How many of those false convictions that we blame on eyewitness testimony also have prosecutorial misconduct associated with them? Kerry Cook and Anthony Graves come to mind. How many more fall into this category?

Anonymous said...

3:09, give me a break! The sky is not falling. Everything will be okay. Didn't Kerry Max Cook plead guilty? Next topic.

Anonymous said...

"3:09, give me a break! The sky is not falling. Everything will be okay. Didn't Kerry Max Cook plead guilty? Next topic."

Do your research before you spout off. Cook didn't plead guilty. He pled no contest and was given time served. At the time the deal was offered to him by the sleazy prosecutor (who is now sleazy disrict judge Jack Skeen), the prosecution knew that DNA evidence would exonerate Cook. The results of the DNA testing, released weeks later, did exonerate Cook. Anyone who actually takes the time to learn about the case will see how obvious it was the Cook was innocent. Skeen and his slimy assistant, Dobbs, had more than enough evidence in their files to convict the real killer - James Mayfield. Because these tough law and order proseutors lacked the integrity to admit they made a mistake, the real killer died, having never been brought to justice. Before you make ignorant comments...take a little time to learn a little about what you're talking about 5:57.

This is a fairly common tactic of slimy prosecutors like Skeen. The current Smith County DA, Matt Bingham, who was mentored by Skeen, did the same thing in the recent Mineola Swingers Club case. He offered the defendants, who had been sentenced to life in prison, a deal that allowed them to plead only to injury to a child for time served because he knew his case had fallen apart and the defendants were likely innocent. Bingham lacks even a speck of integrity so he wouldn't admit he was wrong. If he thought for a minute that these people had really done what he had accused them of, he never would have offered them a deal that allowed them to avoid even having to register as sex offenders. He knew they were innocent.

Likewise, Skeen and Dobbs knew Cook was innocent. If they believed he had committed the heinous rape and murder of which he was accused, they never would have agreed to a deal that let him walk off of death row. These type of sleazy prosecutors put their political reputations ahead of justice. And, morons like 5:57 just lap up the lies the continue to tell without question.

Thomas R. Griffith said...

3:09, on behalf of the (regular) GFB readers, we'd like to thank you for spanking 5:57's grey haired butt. Tick Tock is also a regular and constantly suffers from diarrhea of the keyboard.
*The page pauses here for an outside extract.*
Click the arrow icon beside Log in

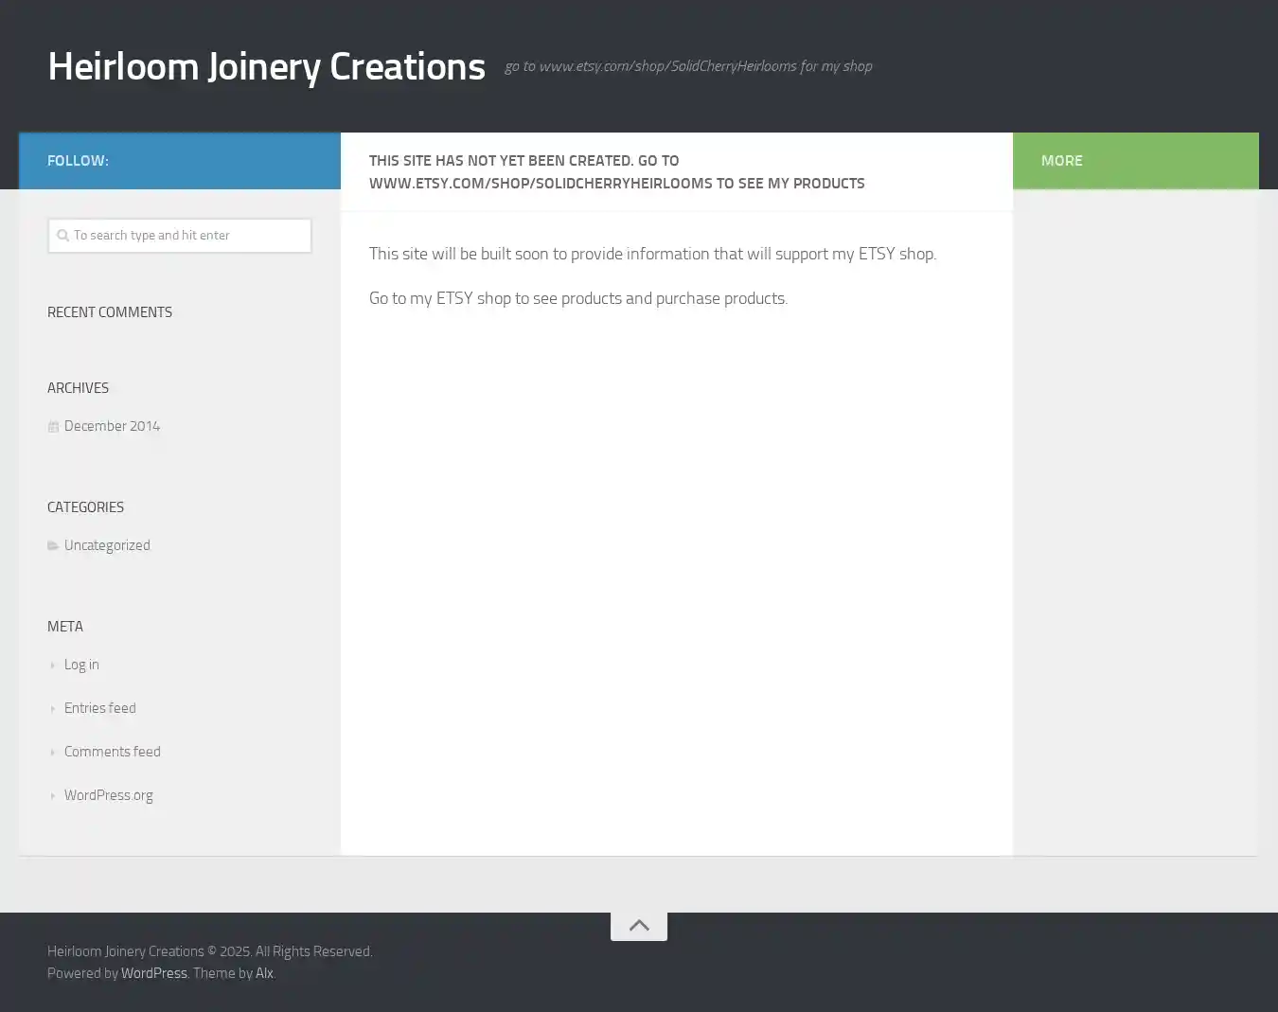tap(53, 666)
Who get's up at 5:57AM to puke on GFB? Who says "give me a break"? Little girls and retired former ADA's - that's who.

Thanks again for preventing another attempted highjacking of the GFB comment section regarding what seems to be one of the best informational postings on the topic.
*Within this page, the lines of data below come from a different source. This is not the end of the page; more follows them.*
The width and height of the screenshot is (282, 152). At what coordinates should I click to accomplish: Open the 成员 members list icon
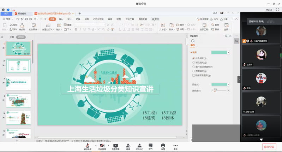(x=139, y=145)
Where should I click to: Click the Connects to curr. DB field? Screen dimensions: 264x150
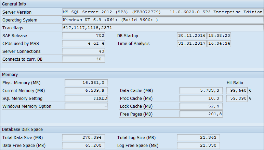point(83,59)
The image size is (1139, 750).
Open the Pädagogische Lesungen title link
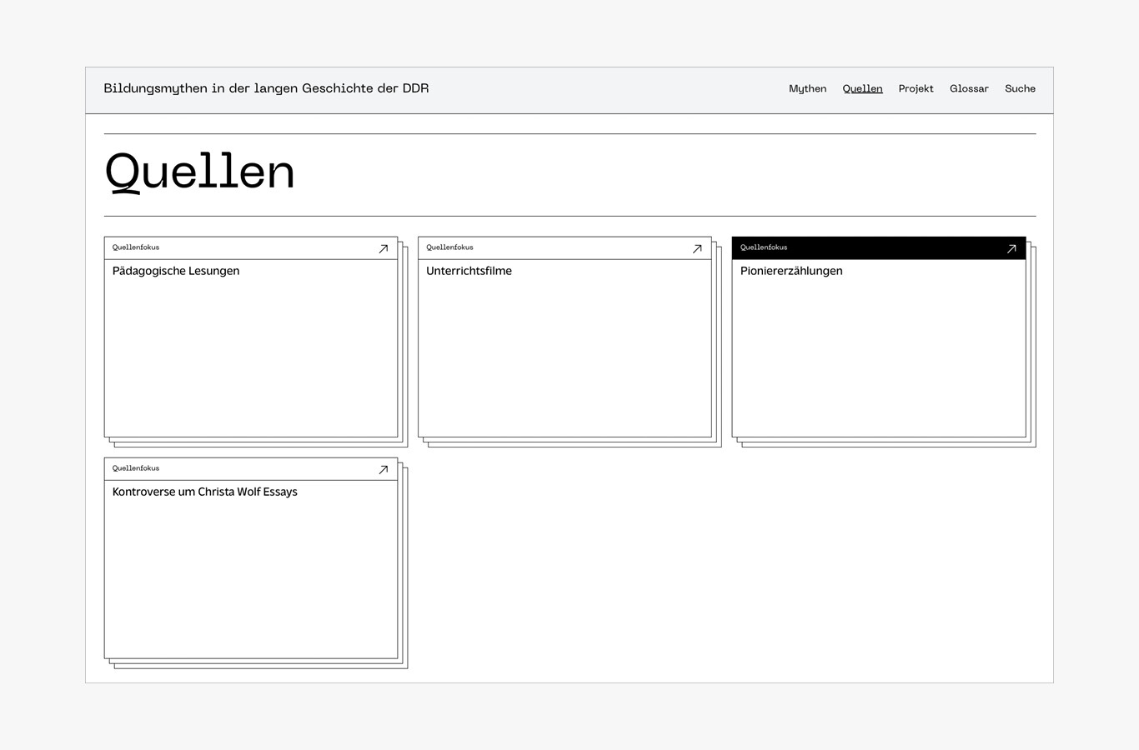point(176,271)
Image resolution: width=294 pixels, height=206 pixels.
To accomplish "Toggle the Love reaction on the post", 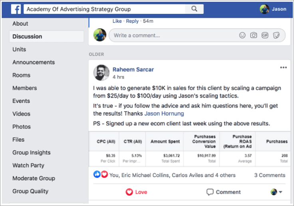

Thomas R. Griffith said...

Hey Grits, thanks for the Q. and for providing the answer(s). I personally can't thank you enough for finding the topic worthy of following and updating as needed.
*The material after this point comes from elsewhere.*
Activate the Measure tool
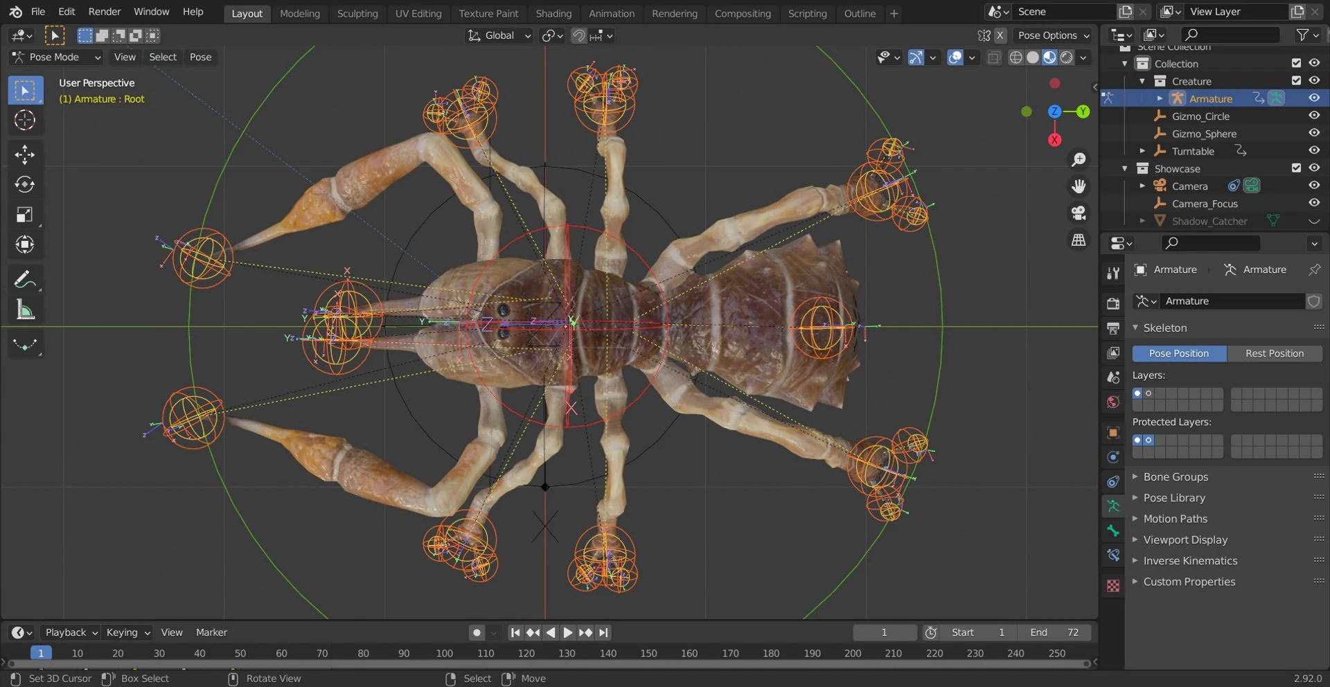pyautogui.click(x=25, y=310)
I hope that eventually, the live show-up portion of the procedure includes mandating that no less than two citizens are required to be present. Subjects being derived from existing jury pools strictly for overseeing and out of sight of (and having no contact) detectives and victims. Maybe Jeff will see the validity of public overseers in addition to recording and support it? Thanks again.

Anonymous said...

"if eyewitness evidence gathered via flawed procedures is introduced and the defense objects, they cannot get it excluded"

Here's a question: why is exclusion of evidence a good thing? Is it because you are certain that 12 jurors would all be too foolish to see the flaws, even after they are pointed out by the defense? After all, if only one juror believed that the evidence was insufficient to convict, then no guilty finding can result. Why not simply give the jurors all the evidence and ask them to use their common sense and whatever other evidence can be provided to help them see the truth? After all, if the State concealed exculpatory evidence and justified it by saying that the evidence was unreliable, you'd be screaming bloody murder that the defense should have been allowed to present it anyway and let the jury make the decision whether to believe it or not.